Sono 46 gli anni compiuti oggi dalla guardia tiratrice del Nord Carolina, protagonista nella lega americana per oltre un decennio.
Jerry Stackhouse è stato un grande cestista, su questo non ci sono dubbi. Ma cosa sarebbe potuta essere la sua carriera con un po’ di fortuna in più, sia nelle scelte, che negli infortuni capitatogli? Era uno dei migliori giocatori della lega a cavallo del terzo millennio, venendo anche selezionato due volte di fila nell’All Star Game dell’NBA, un autentico certificato di qualità. Non sempre però si riesce a conquistare tutto ciò che si vorrebbe, ma Stack, così veniva soprannominato, è riuscito comunque a lasciare il segno nel maggiore campionato di basket al mondo, pur non riuscendo mai a vincere l’anello, riservato ai vincitori dei Playoffs. Classe ’74, originario di Kinston, ben presto gli osservatori si interessano a lui. Neanche ventenne partecipa al McDonald’s All-America, competizione riservata solo ai migliori giocatori dello Stato che frequentano le high school, le nostre scuole superiori. Si iscrive nello stesso anno alla North Carolina University, ateneo del suo Stato natale, e le aspettative crescono di più, dato che dieci anni prima da quelle parti vi era un certo Michael Jordan. Entrambi guardie tiratrici, entrambi con la passione per il baseball (il caratteristico numero 42 di Stackhouse è un tributo a Jackie Robinson, primo afroamericano nella MLB), stesse speranze che Jerry riporti la squadra collegiale dei Tar Heels al titolo. Non successe, ma Stackhouse si aggirò intorno ai 20 punti di media a partita, tant’è che dopo soli due anni si dichiarò eleggibile al Draft del 1995, venendo chiamato con la terza scelta dai Philadelphia 76ers. Con la squadra della Pennsylvania si mette in mostra il primo anno, ma la franchigia è in uno dei periodi peggio della sua storia e ottiene la miseria di 18 vittorie. L’anno dopo, con la scelta numero uno, verrà chiamato Allen Iverson, l’uomo che cambierà la storia di Phila, restando dieci anni e portando i Sixers alle Finals nel 2001. Il rapporto non decolla, in squadra non c’è spazio per entrambi, così Stack nel 1997 decide di passare a Detroit.
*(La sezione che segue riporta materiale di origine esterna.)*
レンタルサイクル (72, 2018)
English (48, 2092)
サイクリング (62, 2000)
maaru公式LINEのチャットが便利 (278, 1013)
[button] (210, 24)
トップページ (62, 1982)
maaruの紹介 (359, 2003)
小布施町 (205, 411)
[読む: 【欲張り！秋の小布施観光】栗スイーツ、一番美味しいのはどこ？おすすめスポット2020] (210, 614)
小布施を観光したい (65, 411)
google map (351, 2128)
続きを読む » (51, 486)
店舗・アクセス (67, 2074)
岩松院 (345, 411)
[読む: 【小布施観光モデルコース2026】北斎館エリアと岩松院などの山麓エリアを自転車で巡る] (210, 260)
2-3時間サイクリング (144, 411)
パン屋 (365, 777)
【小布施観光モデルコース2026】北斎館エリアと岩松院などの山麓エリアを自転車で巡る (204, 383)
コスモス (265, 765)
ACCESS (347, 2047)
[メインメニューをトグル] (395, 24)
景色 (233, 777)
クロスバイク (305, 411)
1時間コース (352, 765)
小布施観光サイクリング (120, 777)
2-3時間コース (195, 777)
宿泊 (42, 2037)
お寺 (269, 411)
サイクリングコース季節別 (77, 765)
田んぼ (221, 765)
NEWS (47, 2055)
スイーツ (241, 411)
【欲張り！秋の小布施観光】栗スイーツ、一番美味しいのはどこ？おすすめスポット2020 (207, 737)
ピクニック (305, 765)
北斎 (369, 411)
Nella Motor City inizia a imporsi, formano una coppia temibile con la superstar della squadra Grant Hill. Nel 2000 gioca tutte le partite, ma i Pistons escono subito, al primo turno dei playoff. Nel momento in cui Hill decide di emigrare a Orlando, Stackhouse diventa il perno della squadra, arrivando a sfiorare i 30 punti a partita nel 2001. Di soddisfazioni personali ancora poche però, il massimo risultato, prima di cambiare aria, rimarrà il secondo turno dei playoffs 2002. Passa ai Washington Wizards, dove realizza un sogno: si ritrova infatti nella squadra capitolina in quella che è la stagione di addio al basket di Michael Jordan, un autentico modello per Jerry. Anche qui le cose non vanno benissimo, a detta dello stesso Stackhouse, che racconta di come Jordan, nonostante fosse nel suo ultimo anno e quindi non atleticamente al top come lui, si prendesse molti tiri, spesso a suo discapito, non consentendogli di esprimersi al meglio. I Wizards di fatto non arriveranno neanche alla post-season, tuttavia, una volta salutato Jordan, Stackhouse rimane vittima di un brutto infortunio nell’anno successivo, vanificando le speranze di guidare la squadra il più avanti possibile. Passa quindi a Dallas, dove rimane cinque stagioni mostrandosi come un giocatore affidabile, ma non più di prima fascia. Riesce tuttavia a raggiungere le Finals, nel 2006, ma a spuntarla sono i Miami Heat. Squadra a cui approderà, dopo una parentesi ai Milwaukee Bucks, nel 2010, nell’anno in cui James, Wade e Bosh andranno a vincere l’anello. Anche qua la fortuna gli ride in faccia: dopo 7 partite viene tagliato per far spazio a Dampier, sostituto dell’infortunato Haslem. Saluta la NBA nel 2013, dopo aver vestito le casacche anche di Atlanta Hawks e Brooklyn Nets, squadra con cui canterà anche per l’ultima volta l’inno americano prima della partita, consuetudine statunitense concessagli in virtù delle sue notevoli doti canore. Tuttora fa l’allenatore, cercando di insegnare ai ragazzi l’amore per il basket, che nonostante gli abbia dato e tolto tanto, rimane sempre la sua passione.